## DATA FOR REVIEW

____

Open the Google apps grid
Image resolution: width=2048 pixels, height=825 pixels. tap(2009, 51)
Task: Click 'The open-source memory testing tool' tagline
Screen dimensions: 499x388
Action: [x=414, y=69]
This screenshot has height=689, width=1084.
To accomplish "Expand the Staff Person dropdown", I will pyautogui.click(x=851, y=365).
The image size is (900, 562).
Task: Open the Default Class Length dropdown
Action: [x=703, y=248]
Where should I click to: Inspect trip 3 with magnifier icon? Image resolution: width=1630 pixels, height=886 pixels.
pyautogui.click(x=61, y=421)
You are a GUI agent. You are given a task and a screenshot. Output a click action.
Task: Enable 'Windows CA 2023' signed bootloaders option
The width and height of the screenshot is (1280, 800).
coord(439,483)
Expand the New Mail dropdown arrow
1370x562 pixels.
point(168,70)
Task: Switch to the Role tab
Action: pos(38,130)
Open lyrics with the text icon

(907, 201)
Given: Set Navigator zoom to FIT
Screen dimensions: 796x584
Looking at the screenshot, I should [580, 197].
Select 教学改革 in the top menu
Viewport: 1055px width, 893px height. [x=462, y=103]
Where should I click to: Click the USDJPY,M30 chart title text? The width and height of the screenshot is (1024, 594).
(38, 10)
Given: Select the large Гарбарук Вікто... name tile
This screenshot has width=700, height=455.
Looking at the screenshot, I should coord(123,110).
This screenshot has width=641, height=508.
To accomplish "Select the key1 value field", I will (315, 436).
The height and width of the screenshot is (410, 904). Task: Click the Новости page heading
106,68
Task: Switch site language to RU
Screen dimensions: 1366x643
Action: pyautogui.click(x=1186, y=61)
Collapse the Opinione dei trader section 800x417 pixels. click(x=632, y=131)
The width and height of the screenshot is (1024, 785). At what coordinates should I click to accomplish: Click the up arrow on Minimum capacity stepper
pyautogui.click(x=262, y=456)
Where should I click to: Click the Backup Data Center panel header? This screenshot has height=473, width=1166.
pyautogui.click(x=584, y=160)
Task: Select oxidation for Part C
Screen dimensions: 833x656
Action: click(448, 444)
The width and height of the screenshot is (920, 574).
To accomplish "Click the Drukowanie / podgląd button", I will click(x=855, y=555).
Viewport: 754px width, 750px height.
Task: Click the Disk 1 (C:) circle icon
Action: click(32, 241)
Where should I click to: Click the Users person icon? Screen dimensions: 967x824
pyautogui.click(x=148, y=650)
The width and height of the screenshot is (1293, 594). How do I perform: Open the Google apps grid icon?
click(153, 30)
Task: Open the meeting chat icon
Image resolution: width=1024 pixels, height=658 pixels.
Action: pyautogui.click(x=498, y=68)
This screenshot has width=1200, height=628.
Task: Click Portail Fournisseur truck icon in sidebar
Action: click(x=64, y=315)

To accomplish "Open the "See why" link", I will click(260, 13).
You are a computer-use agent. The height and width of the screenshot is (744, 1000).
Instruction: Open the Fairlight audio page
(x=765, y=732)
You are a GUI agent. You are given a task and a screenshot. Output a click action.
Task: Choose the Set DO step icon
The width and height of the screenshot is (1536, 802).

____

Set down the whole listing again, exactly as shown above.

## EXERCISE SOLUTION
Open the Google apps grid
Image resolution: width=2048 pixels, height=825 pixels. tap(2009, 51)
Task: Click 'The open-source memory testing tool' tagline
Screen dimensions: 499x388
Action: [x=414, y=69]
This screenshot has height=689, width=1084.
To accomplish "Expand the Staff Person dropdown", I will pyautogui.click(x=851, y=365).
The image size is (900, 562).
Task: Open the Default Class Length dropdown
Action: [x=703, y=248]
Where should I click to: Inspect trip 3 with magnifier icon? Image resolution: width=1630 pixels, height=886 pixels.
pyautogui.click(x=61, y=421)
You are a GUI agent. You are given a task and a screenshot. Output a click action.
Task: Enable 'Windows CA 2023' signed bootloaders option
The width and height of the screenshot is (1280, 800).
coord(439,483)
Expand the New Mail dropdown arrow
1370x562 pixels.
point(168,70)
Task: Switch to the Role tab
Action: pos(38,130)
Open lyrics with the text icon

(907, 201)
Given: Set Navigator zoom to FIT
Screen dimensions: 796x584
Looking at the screenshot, I should [580, 197].
Select 教学改革 in the top menu
Viewport: 1055px width, 893px height. [x=462, y=103]
Where should I click to: Click the USDJPY,M30 chart title text? The width and height of the screenshot is (1024, 594).
(38, 10)
Given: Select the large Гарбарук Вікто... name tile
This screenshot has width=700, height=455.
Looking at the screenshot, I should coord(123,110).
This screenshot has width=641, height=508.
To accomplish "Select the key1 value field", I will (315, 436).
The height and width of the screenshot is (410, 904). Task: Click the Новости page heading
106,68
Task: Switch site language to RU
Screen dimensions: 1366x643
Action: pyautogui.click(x=1186, y=61)
Collapse the Opinione dei trader section 800x417 pixels. click(x=632, y=131)
The width and height of the screenshot is (1024, 785). At what coordinates should I click to accomplish: Click the up arrow on Minimum capacity stepper
pyautogui.click(x=262, y=456)
Where should I click to: Click the Backup Data Center panel header? This screenshot has height=473, width=1166.
pyautogui.click(x=584, y=160)
Task: Select oxidation for Part C
Screen dimensions: 833x656
Action: click(448, 444)
The width and height of the screenshot is (920, 574).
To accomplish "Click the Drukowanie / podgląd button", I will click(x=855, y=555).
Viewport: 754px width, 750px height.
Task: Click the Disk 1 (C:) circle icon
Action: click(32, 241)
Where should I click to: Click the Users person icon? Screen dimensions: 967x824
pyautogui.click(x=148, y=650)
The width and height of the screenshot is (1293, 594). How do I perform: Open the Google apps grid icon?
click(153, 30)
Task: Open the meeting chat icon
Image resolution: width=1024 pixels, height=658 pixels.
Action: pyautogui.click(x=498, y=68)
This screenshot has width=1200, height=628.
Task: Click Portail Fournisseur truck icon in sidebar
Action: click(x=64, y=315)

To accomplish "Open the "See why" link", I will click(260, 13).
You are a computer-use agent. The height and width of the screenshot is (744, 1000).
Instruction: Open the Fairlight audio page
(x=765, y=732)
You are a GUI agent. You are given a task and a screenshot. Output a click action.
Task: Choose the Set DO step icon
The width and height of the screenshot is (1536, 802).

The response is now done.